Importantly, it does not suffer from coordinated omission, which almost every other load generator does. Especially the ones you hack together on your own. Properly generating load is hard.
Coordinated omission is when the load generator backs off on the pressure when the target is overloaded. It happens naturally since you can’t keep an infinite amount of outgoing requests active at once. You have to compensate for this effect.
Coordinated omission sounds like something that will just result in overestimated performance numbers, but it’s worse than that. It can easily reverse figures, making performance improvements look like things got worse.
It seems like the Coordinated Omission problem is more or less a euphemism for backpressure. Backpressure is a cross-cutting concern, though.
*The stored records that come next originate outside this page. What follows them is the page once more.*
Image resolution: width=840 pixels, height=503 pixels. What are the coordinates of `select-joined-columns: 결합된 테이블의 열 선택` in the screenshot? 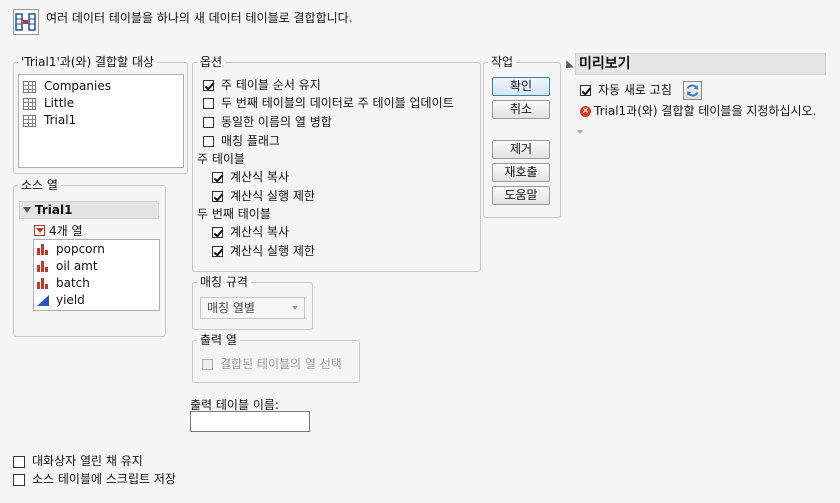 It's located at (272, 364).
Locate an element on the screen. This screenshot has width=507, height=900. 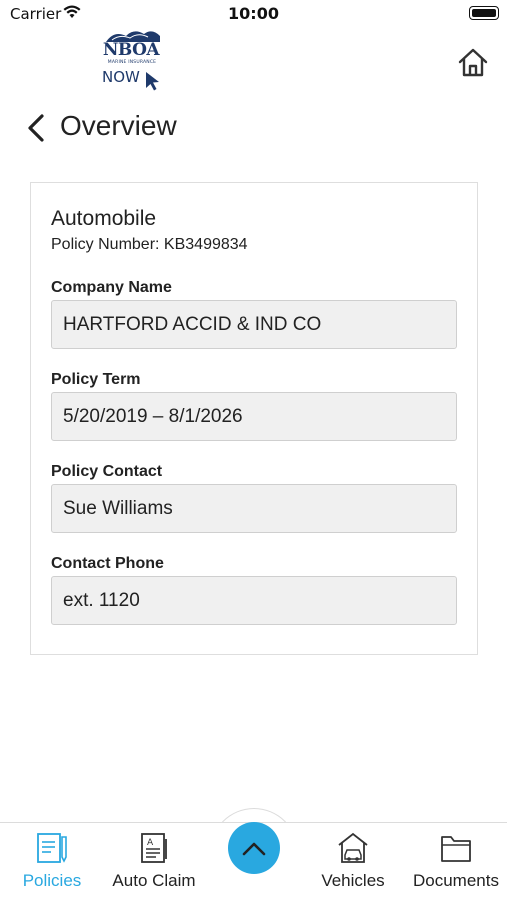
tab-documents: Documents is located at coordinates (456, 862).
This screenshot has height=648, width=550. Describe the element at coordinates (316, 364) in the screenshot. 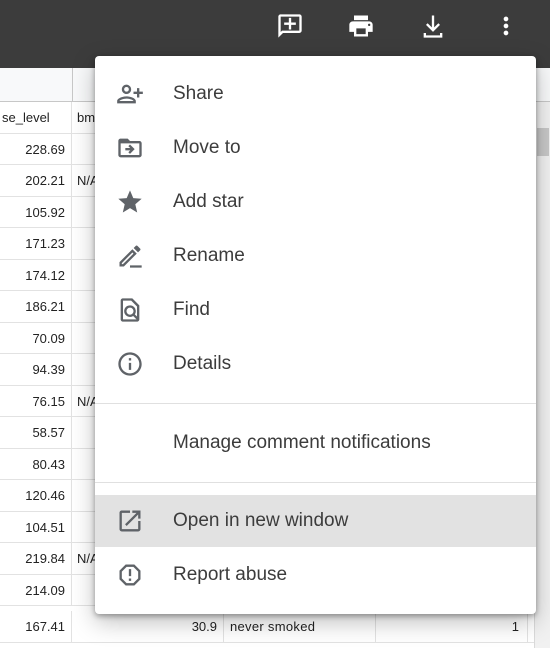

I see `menu-item-details: Details` at that location.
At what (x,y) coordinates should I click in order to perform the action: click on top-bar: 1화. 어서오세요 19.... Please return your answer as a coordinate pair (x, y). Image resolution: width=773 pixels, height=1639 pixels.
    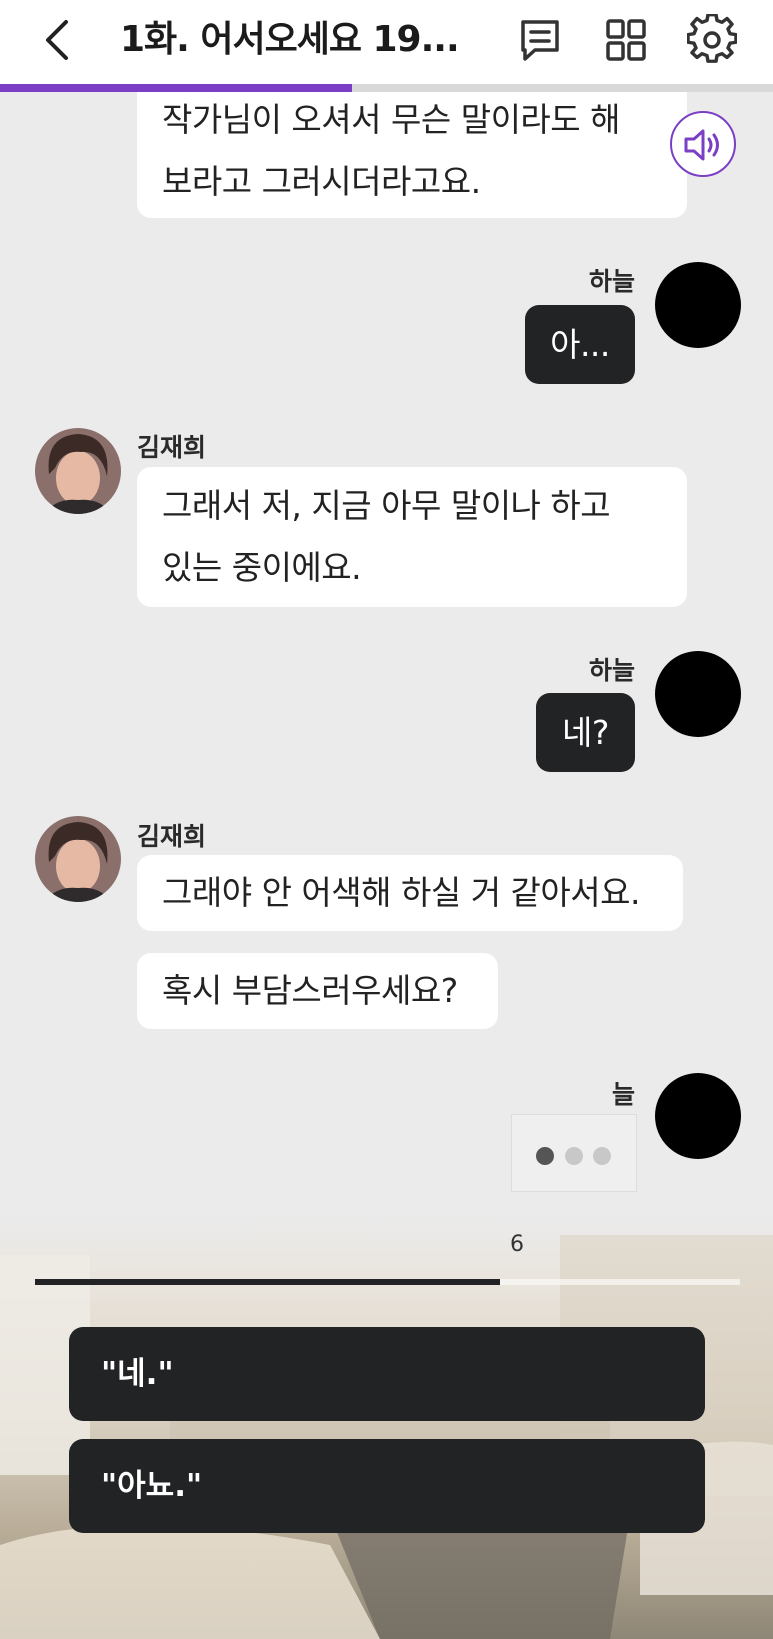
    Looking at the image, I should click on (386, 42).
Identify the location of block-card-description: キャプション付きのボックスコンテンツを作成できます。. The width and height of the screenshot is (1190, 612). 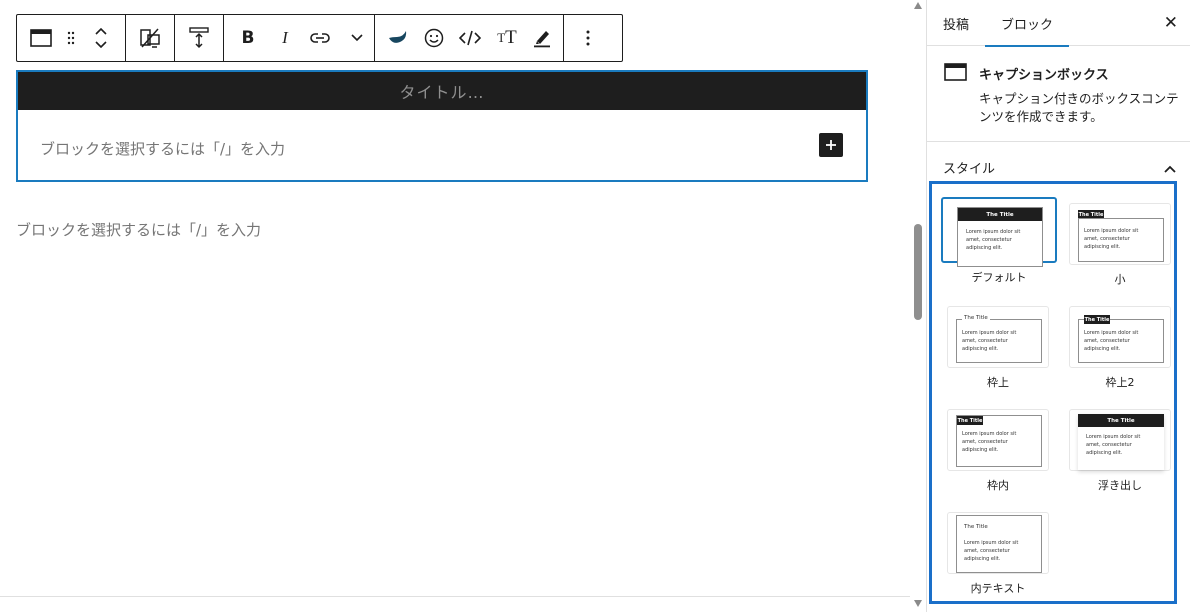
(1079, 108).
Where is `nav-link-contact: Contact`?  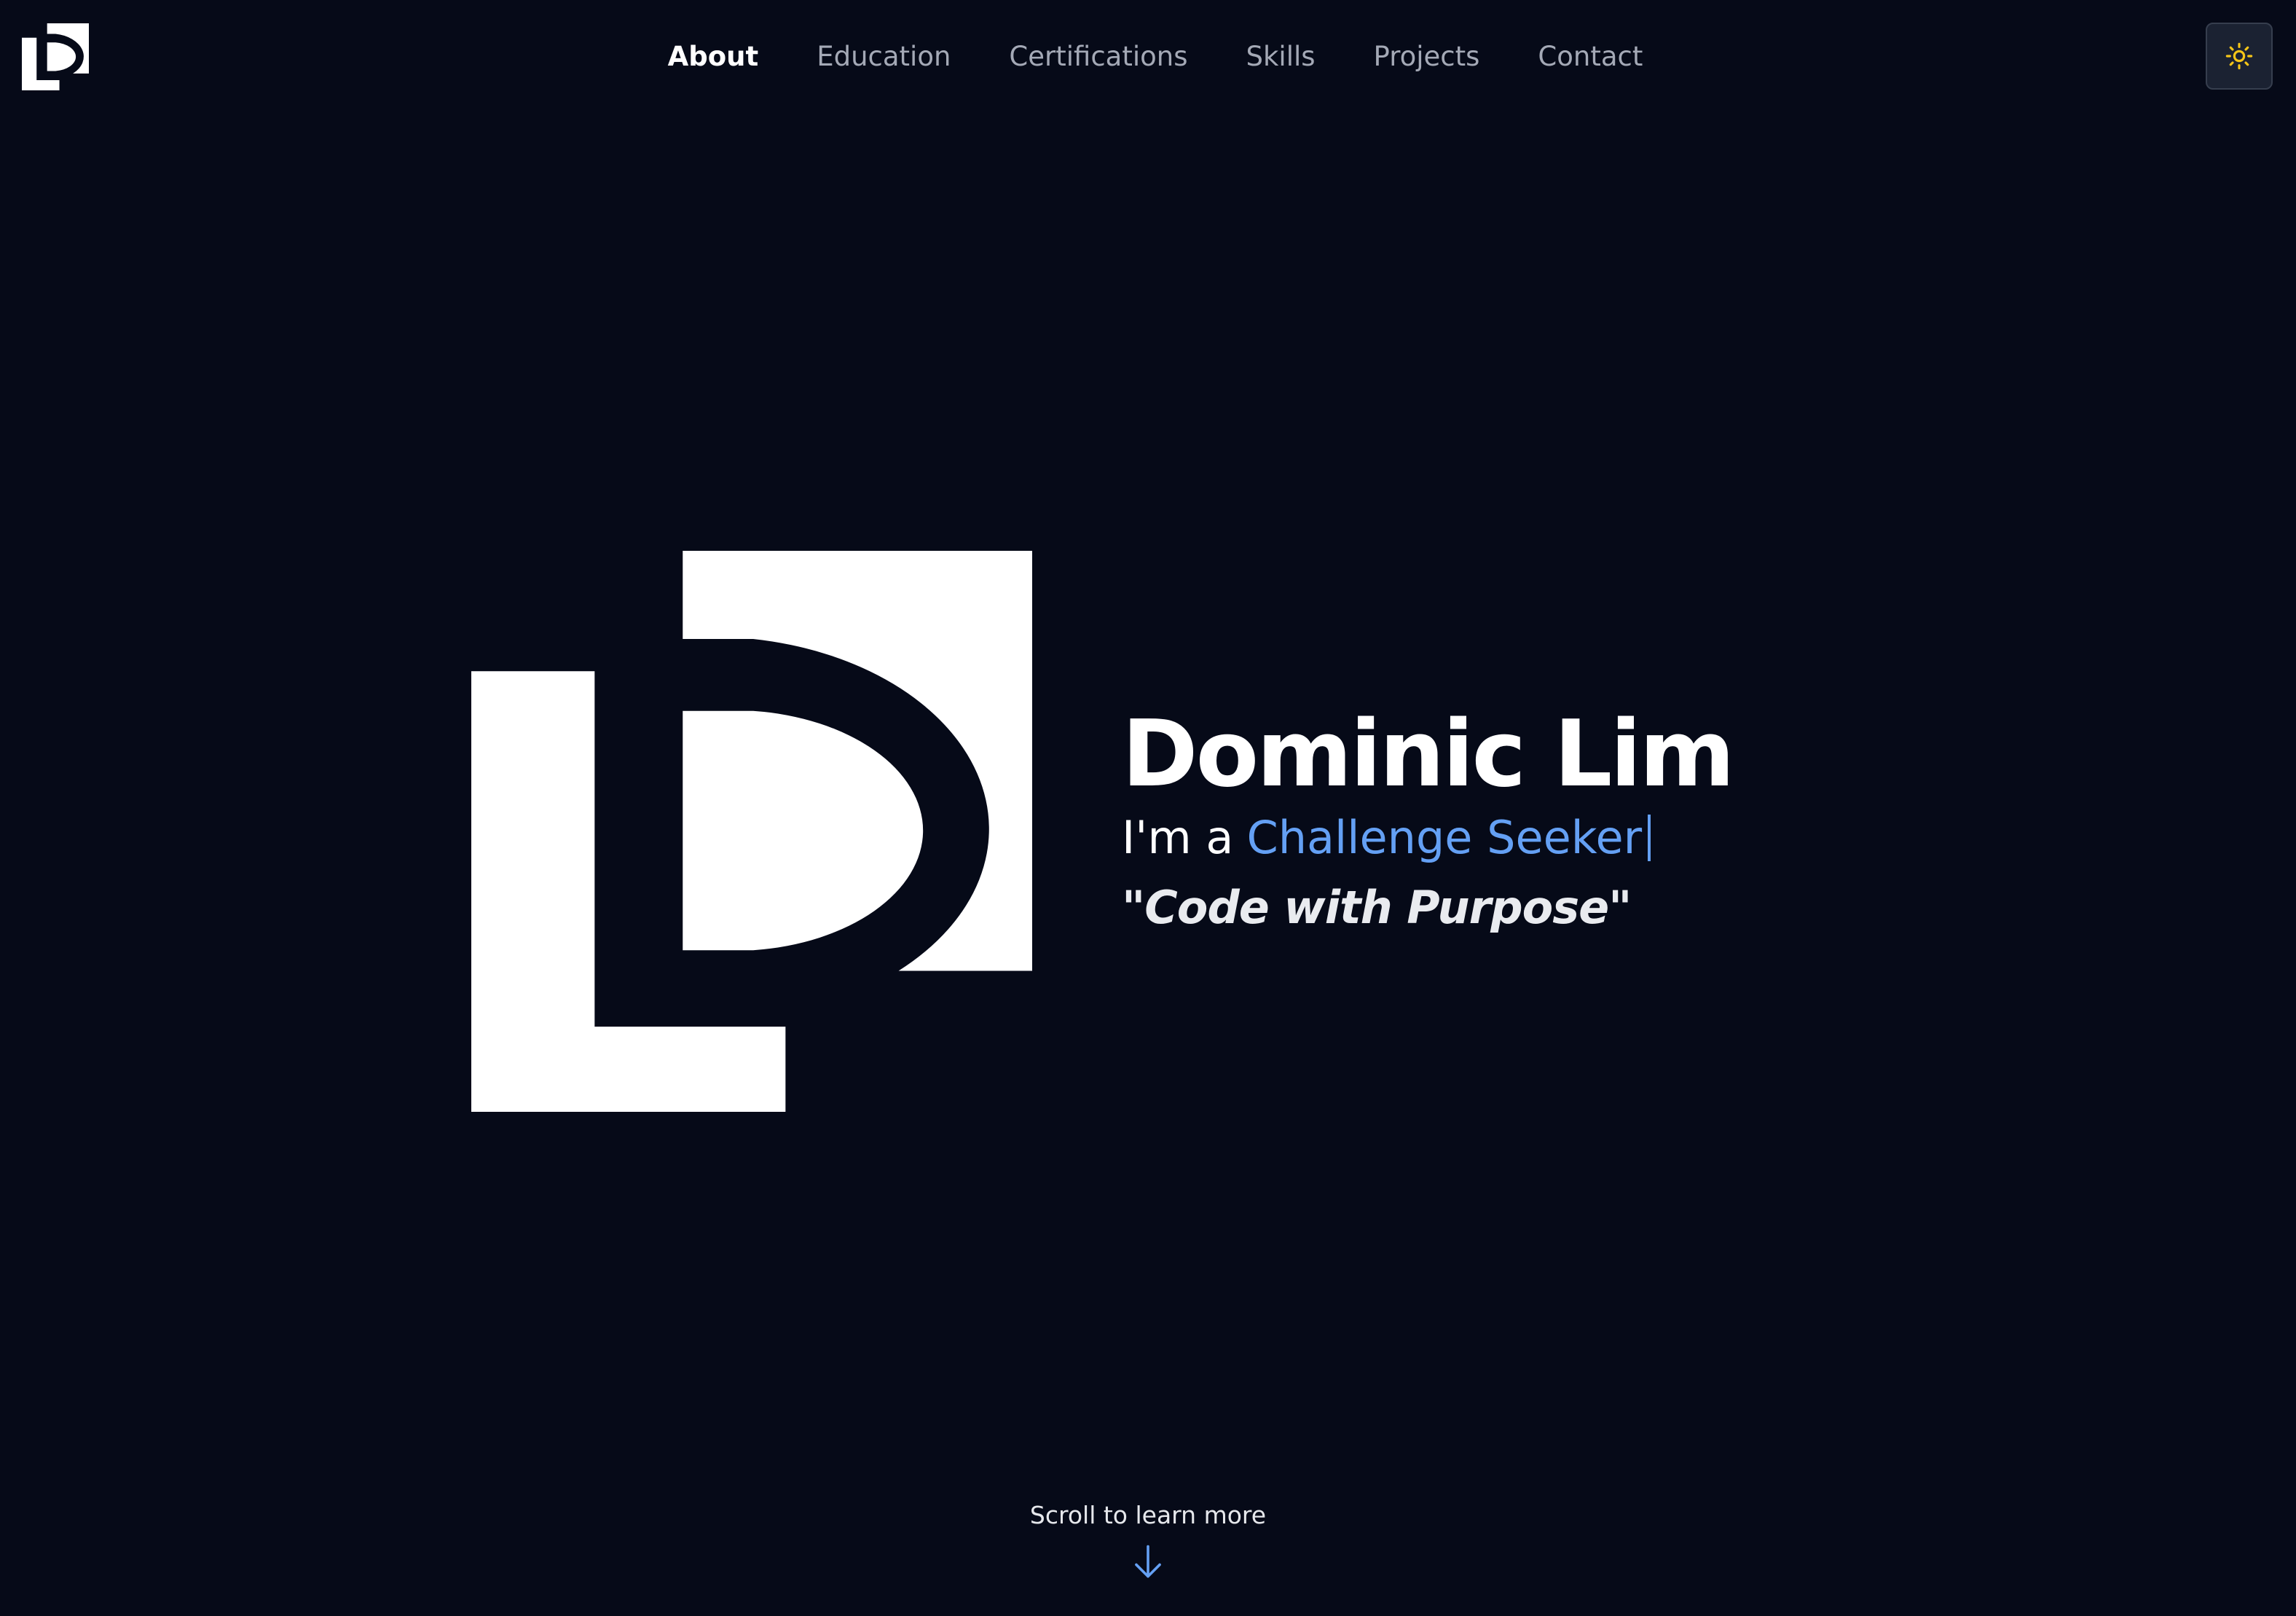 nav-link-contact: Contact is located at coordinates (1590, 56).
You can see it if any of your systems in the chain slow down, from the load generator, through the web server, appserver, etc. A bottleneck in any area makes the downline systems look “bettter” under reduced load.
The remedy for backpressure awareness is that, as you add more concurrency you watch that the graph for throughput and requests/second increase in the exact same manner as the increase in VUs. I don’t think this is a tool problem–just an area to have awareness. For example, as I ramp up load, if I’m using a step pattern, bandwidth and hits/second should follow the step pattern. If they don’t, the test is invalid the moment they deviate.
The worst tools, in my experience, are the ones that “throw load” when real users would be “stuck.” Those tools are far more dangerous and have worse failure modes. For example, if the page returned happens to have a 200 status code, with a giant message saying “Critical System Failure” a tool that ignores backpressure and slings load might show you improved performance once the error page appears as it loads fast!
Good points! With your awareness of the problems involved, and willingness to declare a test invalid when the actual load doesn’t match the attempted load, I’m not too worried about you drawing the wrong conclusions – no matter what tool you use.
The problem you mention in your last paragraph is a problem whether or not your tool corrects for constant attempted load. Any tool ignores backpressure when the “backpressure mechanism” is a very fast 200 OK.
This is not what the question asked, but since details of the question reveal some gaps in knowledge about load testing, I’ll take a moment to address one issue:
Knowledge of how to properly measure and test load is way more important than choice of tooling. Gil Tene talks about this in an approachable way. A good start might be the YouTube video that got me down the rabbit hole a long time ago: https://m.youtube.com/watch?v=lJ8ydIuPFeU
Really good content in that, in general!
I have some thoughts on the Coordinated Omission problem, but I moved them to your comment above.